= DOCUMENT SECTION =
Post by Secret Alias »

The statement in Tacitus:

There was a debate too about expelling the Egyptian and Jewish worship, and a resolution of the Senate was passed that four thousand of the freedmen class who were infected with those superstitions and were of military age should be transported to the island of Sardinia, to quell the brigandage of the place, a cheap sacrifice should they die from the pestilential climate. The rest were to quit Italy, unless before a certain day they repudiated their impious rites.

Tacitus was a senator reviewing the actions of an earlier Senate. I think Adamczewski is correct in seeing Acts 18:2 as being a blending of Suetonius and Tacitus making the actual underlying claim likely unhistorical. In other words, it might have been true that Aquila was a Jew who left Rome because of the Senate decision mentioned in Tacitus. But the specifically 'Christian Aquila' who left Rome because of the specific 'Christian disturbance' in Suetonius does not follow.

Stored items
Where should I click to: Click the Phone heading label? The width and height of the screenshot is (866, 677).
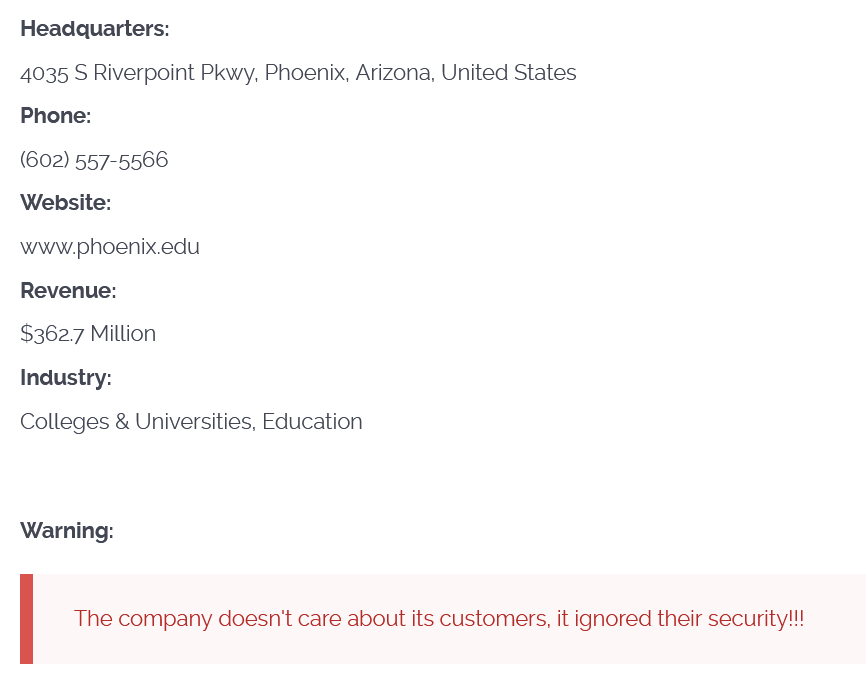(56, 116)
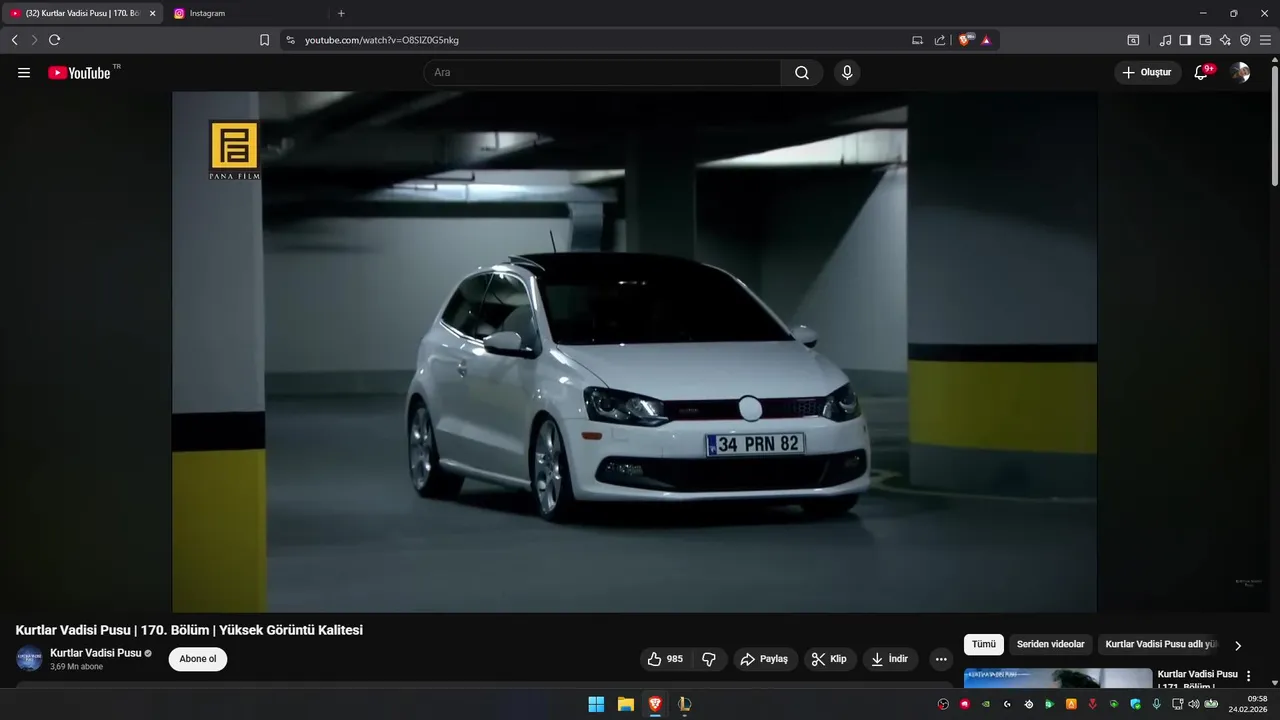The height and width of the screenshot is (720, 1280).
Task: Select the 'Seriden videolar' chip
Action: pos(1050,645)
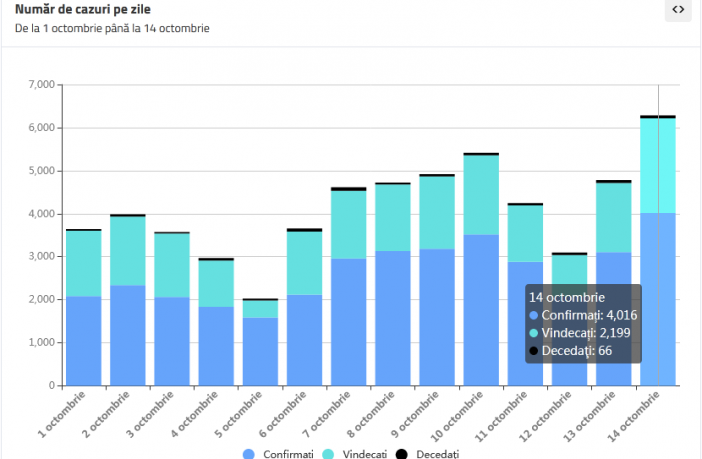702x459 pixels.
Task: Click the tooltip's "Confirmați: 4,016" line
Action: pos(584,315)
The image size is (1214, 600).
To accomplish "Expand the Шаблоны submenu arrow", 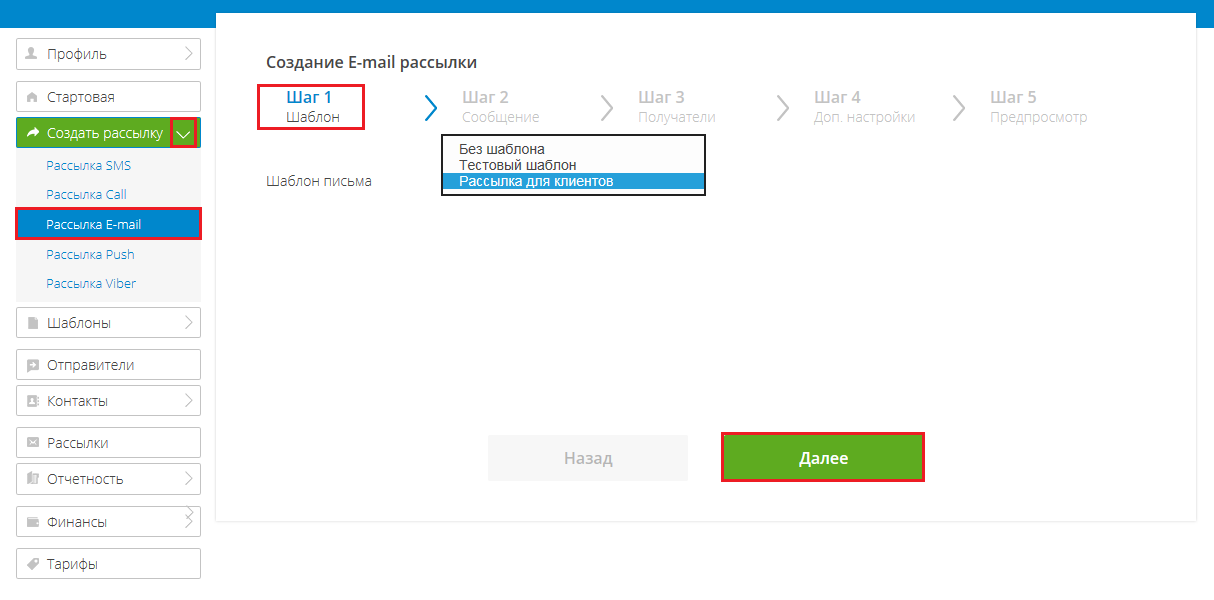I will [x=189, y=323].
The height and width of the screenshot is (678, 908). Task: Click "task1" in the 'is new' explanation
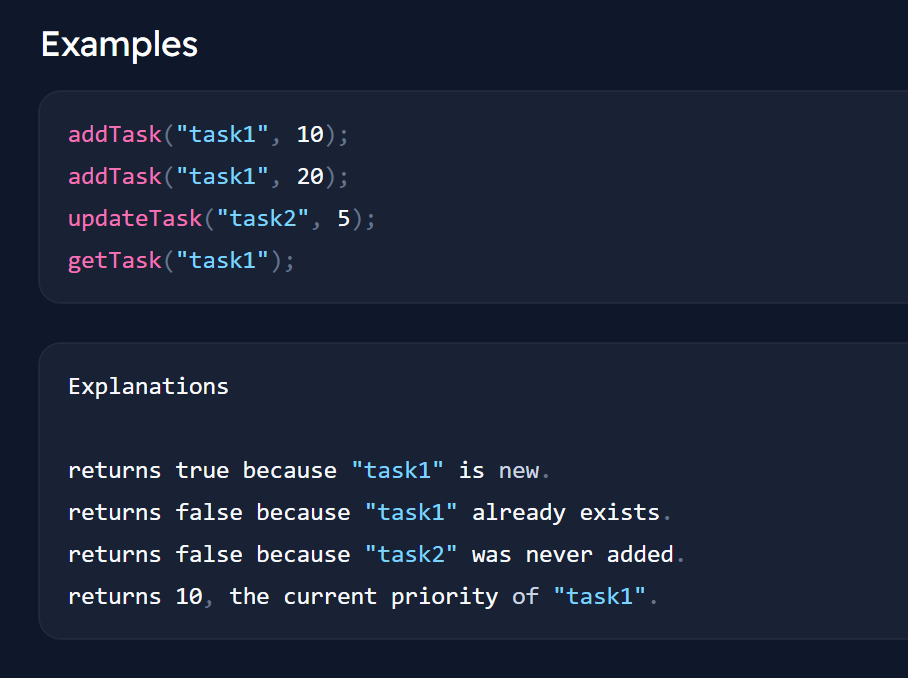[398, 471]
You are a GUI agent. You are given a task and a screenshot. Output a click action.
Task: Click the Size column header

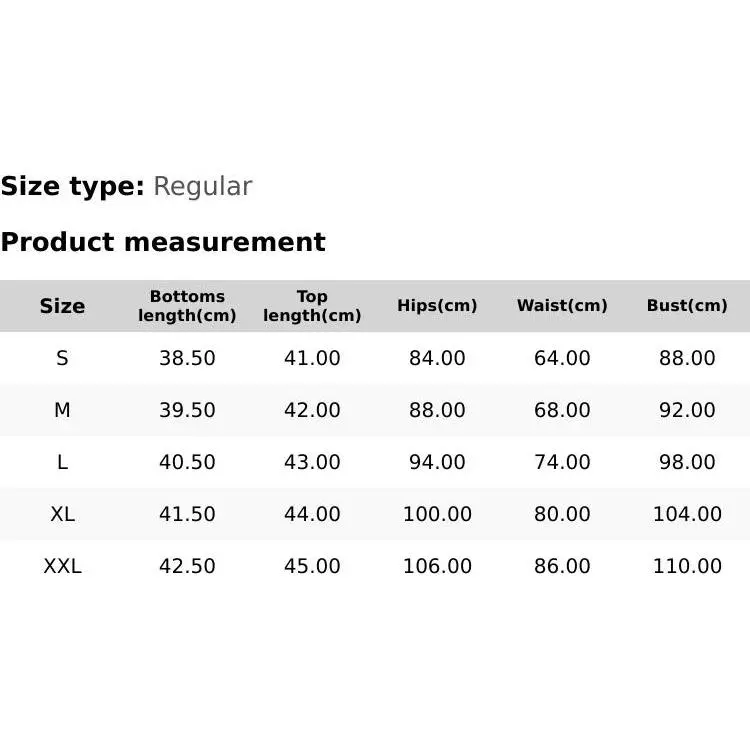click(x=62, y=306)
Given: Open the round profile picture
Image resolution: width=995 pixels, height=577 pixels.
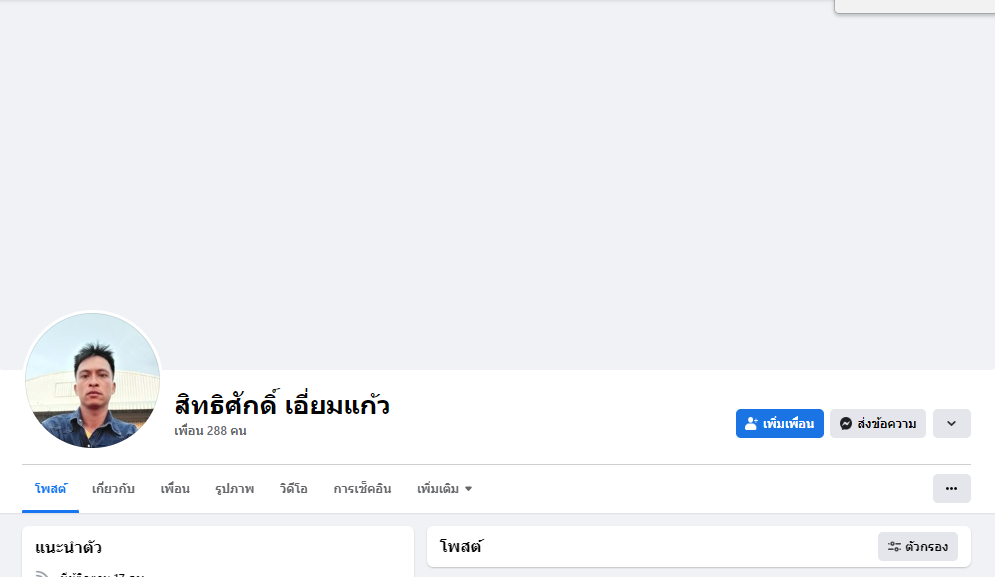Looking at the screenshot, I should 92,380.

= INSTRUCTIONS =
- a) In the forum post on Tacitus and Acts 18:2, to which island were the four thousand freedmen to be transported?
- b) Condense the paragraph of the forum post on Tacitus and Acts 18:2 that begins "Tacitus was a senator" into two or three sentences, keeping its main points.
- c) Pick up the forum post on Tacitus and Acts 18:2 from its final sentence and continue it.
The lines have no connection to the forum post on Tacitus and Acts 18:2.

= RESPONSE LIST =
- a) Sardinia.

- b) Tacitus, a senator, was reviewing the actions of an earlier Senate. The writer agrees with Adamczewski that Acts 18:2 blends Suetonius and Tacitus, which makes its underlying claim likely unhistorical. Aquila may have been a Jew who left Rome because of the Senate decision Tacitus mentions, but that does not establish a specifically Christian Aquila leaving because of the Christian disturbance described in Suetonius.

- c)
It isn't clear that Chresto was Christian in the first place. The Acts account seems to have patched together a story of a Chrsitian named Aquila from Pontus from:

(a) the story of the famous targumist Aquila who was a Jew (not a Christian) from Pontus
(b) the story of Jewish expulsions from Italy at the time of Claudius in Tacitus
(c) the story of an uprising in Rome during the reign of Claudius by a Jew named Chresto in Suetonius
(d) the similarity in the name of Chresto and Christos
(e) perhaps even an early understanding of the crucifixion taking place during the reign of Claudius in Irenaeus

(e) of course is the weakest link. But the hybrid character Aquila of Pontus the Christian (a figure who likely never existed any more than the legends of Philo the Christian or the like) is fused on to a hybrid Christian 'disturbance' in Rome. This makes the whole Acts account seem dubious and as a dubious story or calculation it was likely made after the publication of both Tacitus and Suetonius.
“Finally, from so little sleeping and so much reading, his brain dried up and he went completely out of his mind.”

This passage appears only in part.